There’s a fundamental change from finding ways to innovate inside a corporation to leveraging the knowledge ecologies of many little companies in places like Silicon Valley. You find that the shift turns much of the classical R&D into A&D – that is, acquisition and development. Larger companies can buy the research they need and instantly acquire a diverse portfolio of research groups.

I’ll be honest though, it’s not an easy sell. Even for the corporate leaders who ‘get it’ the reflex instinct is to think (sometimes aloud) “makes sense, but we can do that ourselves”. Well, you can’t prove a negative, but we’ve spent a long time inside these same big financial institutions, and our many years of experience led us to conclude that it is bloody hard to do (for all the reasons above and more.) On the bright side, being challenged makes you think harder and forces you to refine and adapt your ideas, ultimately making them better. Hearts and minds. Hearts and minds. Wish us luck.
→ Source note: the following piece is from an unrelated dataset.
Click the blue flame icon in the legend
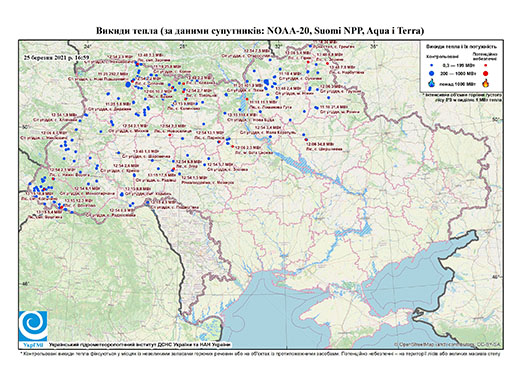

* Just to be clear, I have nothing against the FT or the WSJ per se, I read them regularly (well WSJ not so much) and think they are solid publications. I’m not suggesting they aren’t important sources of information and opinion – you’d be stupid not to read them if you are in finance – just that, and this is the wonderful thing about the world in 2009 – I think you need to read much more widely and in particular embrace at least a diversity of viewpoints, if not views.